Metagenomic Assembly of Methanotrophic and Methylotrophic Bacterial Genomes from a Salt-Tolerant Zodletone Enrichment Culture

Methane is a potent greenhouse gas with a global warming potential 28 to36 times higher than CO2, significantly contributing to climate change. Conventional mitigation strategies, such as mechanically plugging abandoned oil and gas (AOG) wells, are often costly and ineffective. Microbial methane oxidation offers a promising alternative for reducing emissions from these wells. This study aimed to enrich a salt-tolerant methane-oxidizing microbial community from sediment collected at the sulfur-rich Zodletone Spring, Oklahoma.Enrichment cultures were established in serum bottles containing mineral salts medium supplemented with 2.5 M NaCl and 1% methane in the headspace. Despite multiple isolation attempts using various culturomics techniques, including dilution-to-extinction, pure cultures of methane-oxidizing microorganisms could not be obtained. Serial 10-fold dilutions (10E-1 to 10E-14) were performed, with methane oxidation monitored at each dilution. Oxidation was observed at 10E-9 after 25 weeks of incubation, but no activity was detected at higher dilutions, even with extended incubation.To characterize the community structure and function, total genomic DNA was extracted from the 10E-9 culture using the DNeasy PowerSoil Pro Kit.

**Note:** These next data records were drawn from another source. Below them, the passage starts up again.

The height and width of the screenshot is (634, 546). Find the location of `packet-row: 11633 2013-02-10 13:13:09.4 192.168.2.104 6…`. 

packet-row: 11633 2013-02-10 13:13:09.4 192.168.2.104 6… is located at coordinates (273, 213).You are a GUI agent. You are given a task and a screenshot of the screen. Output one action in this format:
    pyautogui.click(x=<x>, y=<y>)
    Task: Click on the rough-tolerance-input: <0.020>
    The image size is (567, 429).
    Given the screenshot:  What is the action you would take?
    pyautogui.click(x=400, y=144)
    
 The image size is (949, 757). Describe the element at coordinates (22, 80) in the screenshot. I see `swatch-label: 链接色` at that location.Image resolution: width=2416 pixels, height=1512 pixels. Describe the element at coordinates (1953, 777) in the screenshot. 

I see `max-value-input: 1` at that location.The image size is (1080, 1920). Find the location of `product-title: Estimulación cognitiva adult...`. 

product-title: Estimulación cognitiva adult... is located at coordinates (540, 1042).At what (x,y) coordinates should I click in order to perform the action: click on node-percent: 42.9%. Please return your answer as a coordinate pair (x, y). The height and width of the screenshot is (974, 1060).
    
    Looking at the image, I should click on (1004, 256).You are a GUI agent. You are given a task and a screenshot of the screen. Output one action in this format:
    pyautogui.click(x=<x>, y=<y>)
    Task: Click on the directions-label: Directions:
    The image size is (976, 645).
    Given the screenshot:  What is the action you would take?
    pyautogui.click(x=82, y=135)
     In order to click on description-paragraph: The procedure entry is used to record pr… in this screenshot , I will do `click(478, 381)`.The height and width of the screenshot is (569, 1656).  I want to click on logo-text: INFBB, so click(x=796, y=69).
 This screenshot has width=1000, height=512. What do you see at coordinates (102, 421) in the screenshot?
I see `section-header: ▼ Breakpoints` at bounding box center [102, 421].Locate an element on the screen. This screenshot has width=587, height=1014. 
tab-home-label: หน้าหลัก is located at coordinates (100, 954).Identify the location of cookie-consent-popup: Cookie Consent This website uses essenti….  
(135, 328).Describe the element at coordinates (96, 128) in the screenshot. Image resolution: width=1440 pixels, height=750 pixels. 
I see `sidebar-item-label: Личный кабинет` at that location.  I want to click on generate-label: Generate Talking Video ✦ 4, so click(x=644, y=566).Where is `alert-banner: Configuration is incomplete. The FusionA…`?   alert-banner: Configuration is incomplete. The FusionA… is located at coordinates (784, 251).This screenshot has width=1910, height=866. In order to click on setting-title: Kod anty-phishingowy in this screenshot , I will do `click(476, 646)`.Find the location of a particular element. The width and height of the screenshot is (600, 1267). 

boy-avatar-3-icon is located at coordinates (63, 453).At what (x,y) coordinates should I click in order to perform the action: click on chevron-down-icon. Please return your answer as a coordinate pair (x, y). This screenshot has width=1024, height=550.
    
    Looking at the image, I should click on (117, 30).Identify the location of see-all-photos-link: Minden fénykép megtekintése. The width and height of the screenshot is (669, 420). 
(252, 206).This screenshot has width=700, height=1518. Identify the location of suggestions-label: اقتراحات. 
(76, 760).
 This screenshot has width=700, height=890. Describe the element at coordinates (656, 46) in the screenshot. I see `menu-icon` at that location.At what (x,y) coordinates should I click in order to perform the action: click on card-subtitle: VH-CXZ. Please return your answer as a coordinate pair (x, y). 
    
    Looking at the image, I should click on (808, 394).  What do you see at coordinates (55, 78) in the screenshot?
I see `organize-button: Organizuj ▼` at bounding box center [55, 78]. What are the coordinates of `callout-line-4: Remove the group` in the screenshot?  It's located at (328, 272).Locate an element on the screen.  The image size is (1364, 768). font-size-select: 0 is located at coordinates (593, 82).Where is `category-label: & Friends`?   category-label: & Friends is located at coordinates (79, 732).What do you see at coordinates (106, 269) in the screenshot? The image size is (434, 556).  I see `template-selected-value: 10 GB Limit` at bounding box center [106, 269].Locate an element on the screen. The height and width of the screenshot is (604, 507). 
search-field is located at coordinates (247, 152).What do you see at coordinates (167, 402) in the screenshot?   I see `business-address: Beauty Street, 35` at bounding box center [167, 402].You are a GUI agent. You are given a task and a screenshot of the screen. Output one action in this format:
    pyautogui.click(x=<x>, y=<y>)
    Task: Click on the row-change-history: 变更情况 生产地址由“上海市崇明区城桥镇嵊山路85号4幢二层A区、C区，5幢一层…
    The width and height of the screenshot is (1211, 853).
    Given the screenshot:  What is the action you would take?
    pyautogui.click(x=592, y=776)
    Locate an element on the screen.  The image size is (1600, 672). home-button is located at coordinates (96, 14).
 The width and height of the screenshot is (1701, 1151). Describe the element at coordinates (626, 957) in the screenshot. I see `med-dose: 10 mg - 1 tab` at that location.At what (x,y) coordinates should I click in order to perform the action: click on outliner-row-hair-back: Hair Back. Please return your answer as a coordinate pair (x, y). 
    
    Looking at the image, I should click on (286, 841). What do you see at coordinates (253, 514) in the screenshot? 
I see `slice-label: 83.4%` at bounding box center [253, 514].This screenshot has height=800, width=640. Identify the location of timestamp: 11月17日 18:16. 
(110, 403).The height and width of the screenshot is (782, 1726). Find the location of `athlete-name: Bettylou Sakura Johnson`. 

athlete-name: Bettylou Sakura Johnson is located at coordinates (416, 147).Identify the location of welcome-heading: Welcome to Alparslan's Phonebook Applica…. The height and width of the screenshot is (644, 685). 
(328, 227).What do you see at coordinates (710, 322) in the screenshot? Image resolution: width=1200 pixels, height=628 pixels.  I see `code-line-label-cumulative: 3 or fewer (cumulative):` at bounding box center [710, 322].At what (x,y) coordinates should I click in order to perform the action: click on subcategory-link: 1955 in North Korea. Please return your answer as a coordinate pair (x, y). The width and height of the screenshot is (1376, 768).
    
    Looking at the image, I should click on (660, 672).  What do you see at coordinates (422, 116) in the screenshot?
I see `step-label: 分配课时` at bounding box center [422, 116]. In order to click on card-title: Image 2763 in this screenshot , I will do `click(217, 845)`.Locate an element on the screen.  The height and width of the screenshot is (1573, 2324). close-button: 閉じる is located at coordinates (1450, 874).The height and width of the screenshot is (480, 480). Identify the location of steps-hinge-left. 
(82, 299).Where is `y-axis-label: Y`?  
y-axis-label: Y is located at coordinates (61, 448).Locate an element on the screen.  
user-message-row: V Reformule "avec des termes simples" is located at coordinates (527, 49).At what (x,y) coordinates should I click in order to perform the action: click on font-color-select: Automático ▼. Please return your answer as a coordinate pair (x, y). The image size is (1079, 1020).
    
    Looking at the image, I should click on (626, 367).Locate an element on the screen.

Shotgun metagenome sequencing was conducted (BMKgene, USA) on the Illumina platform. The genomic DNA was sheared into short fragments, end-repaired, A-tailed, and ligated with Illumina adapters. After PCR amplification, size selection, and purification, the sequencing library was prepared. The final dataset consisted of 72,203,262 reads, totaling 11,004,544,590 bp after cleanup.